Знаешь, мам, сейчас я не остаюсь надолго с партнерами, которые любят меня не «на моем языке». Я должна точно знать, что меня любят. А чтоб знать, надо понимать. Значит, это должен быть мой «язык любви», иначе – все бесполезно. Удивительно, да?
Думаю, в детстве я была очень прикольной. Помимо того, что просто маленькой и беззащитной – как все дети, еще я точно была любопытной, шустрой и «себе на уме» не по возрасту. Так мне иногда кажется.
Наверно, тебе было очень непросто. Ты была одна. Точнее, ты решила, что лучше останешься одна с годовалым ребенком, чем будешь второй, третьей или четырнадцатой у своего мужа. Я согласна с тобой. Я бы тоже предпочла твой вариант решения – чем бы он для меня не обернулся. Причем, теперь я полностью понимаю цену этого шага – в 70-е годы прошлого века.
Тебе было трудно одной делать карьеру, занимать нехилый руководящий пост, быть всегда на виду, оставаться авторитетом, стоять в обойме, да еще и пытаться устроить личную жизнь – в надежде на свое (и мое, полагаю) внятное будущее. Занятость. Общественная работа. Свои какие-то дела. Где на все это время найти? А еще маленькая дочь…

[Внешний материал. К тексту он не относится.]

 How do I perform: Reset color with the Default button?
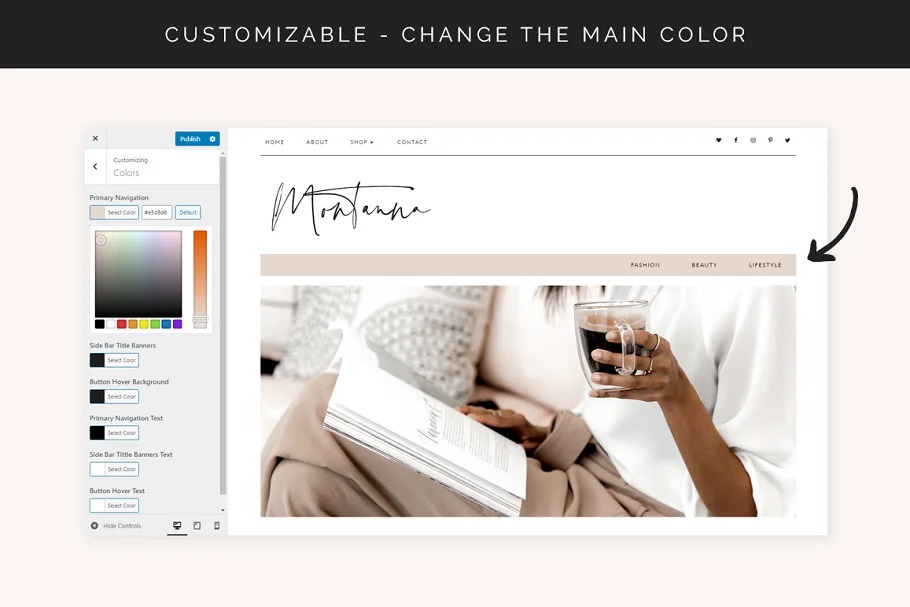tap(188, 212)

Я понимаю теперь, почему тебя никогда не было со мной – ни в песочнице, ни на стадионе, ни с книжкой у моей кровати, ни на отчетном концерте. Я все теперь понимаю. Но как-то не легче.

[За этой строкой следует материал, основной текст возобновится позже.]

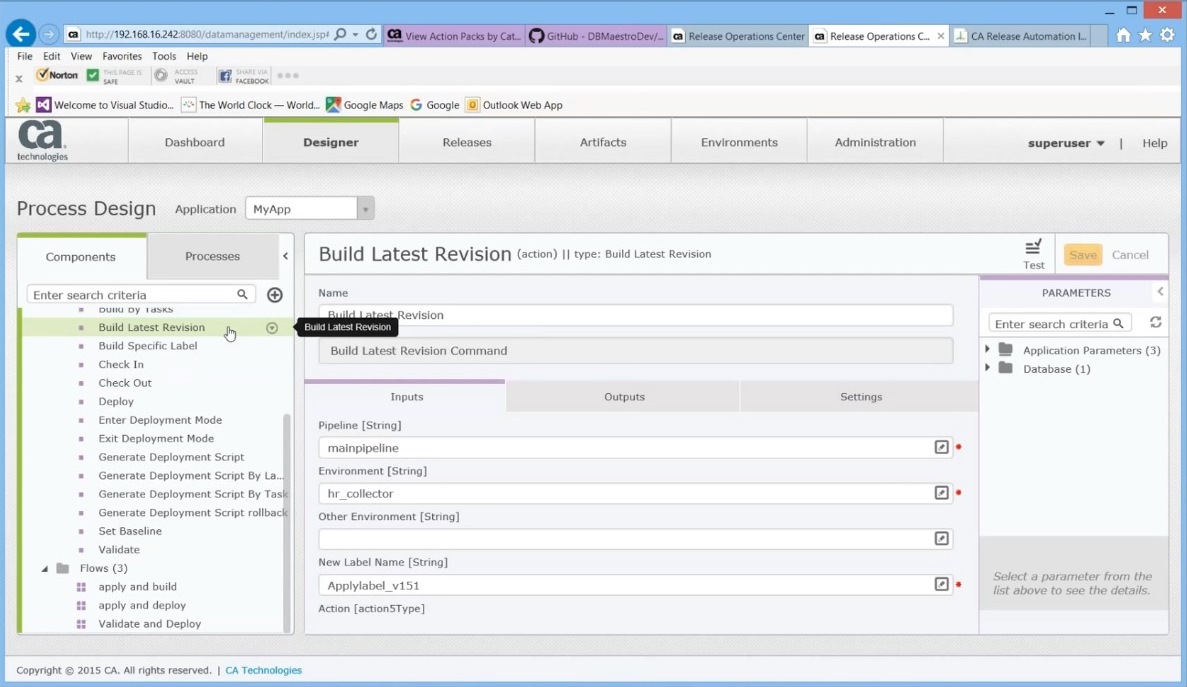Open the CA Technologies footer link

[x=263, y=671]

Мне было плохо без тебя. С этим песком и на этой сцене… У всех мамы толпились в кулисах, поправляли банты на головах и держали папки с нотами. Тебя никогда не было.
Я обижалась на тебя, леденея от всего происходящего. А еще больше от того, чего не происходило.
Когда моя детская покладистость превратилась в каменную позу относительно тебя, все между нами, окончательно полетело под откос. А наступило это раньше, чем предполагалось. Помнишь, с 13 лет я была уже совсем неуправляема? Тебе тогда было 38 – меньше, чем мне сейчас.
Твои «опоздавшие» попытки вмешиваться в мою жизнь ничем хорошим не заканчивались. Ты утратила контроль надо мной, а на восстановление власти и доверительности требовалось много любви, недюжинные силы и огромное время, которого у тебя просто не было. Наверно, ты в какой-то момент просто отпустила ситуацию и решила – пусть живет, как знает. Чем, собственно, я и занялась.
А ведь именно тогда, я нуждалась в тебе больше всего. Не знаю, смогла ли бы ты до меня «достучаться»? Но, даже, если до меня долетела бы жалкая часть из сказанного тобой, думаю, что-то в моей жизни пошло бы иначе. Не по той – полной ошибок, столкновений и разрушений себя – траектории. А, может быть, и нет – проиграть, увы – невозможно.
Мои детские обиды не дали тебе никакого шанса приблизиться ко мне позже. Даже, когда ты этого искренне захотела. Я не посчитала нужным допустить тебя. И то, что поначалу было простой чередой размолвок без примирения, превратилось в большой американский каньон взаимного непонимания и непринятия.
Чем больше проходило времени, тем дальше друг от друга мы становились.
Но, знаешь, мам, я рада тому, что острая фаза моего желания разобраться с тобой «по-настоящему», не выбирая времени и выражений – миновала. И я даже знаю, почему. Это все твой начавшийся внезапно – как это всегда бывает – Альцгеймер.
Теперь я знаю, что мы никогда не поймем друг друга, как возможно, когда-то могли бы. Ты в силу прогрессирующего слабоумия. Я в силу того, что общение с тобой всегда было для меня нелегкой задачей. А когда ты превратилась по рассуждениям в 4-летнего ребенка, мне это стало труднее втройне.
Время… оно упущено.
Как бы там ни было, мам, я не сержусь на. Я не простила тебя, но я не сержусь. Чтоб это случилось, наверно, мне надо было увидеть тебя слабой, маленькой, высохшей, с разобранными мозгами – мало, что понимающей, надеющейся на мою защиту и помощь.
Если вдуматься совсем глубоко, мне не за что тебя прощать. Ты жила, как жила. Принимала решения, которые считала правильными. И действовала.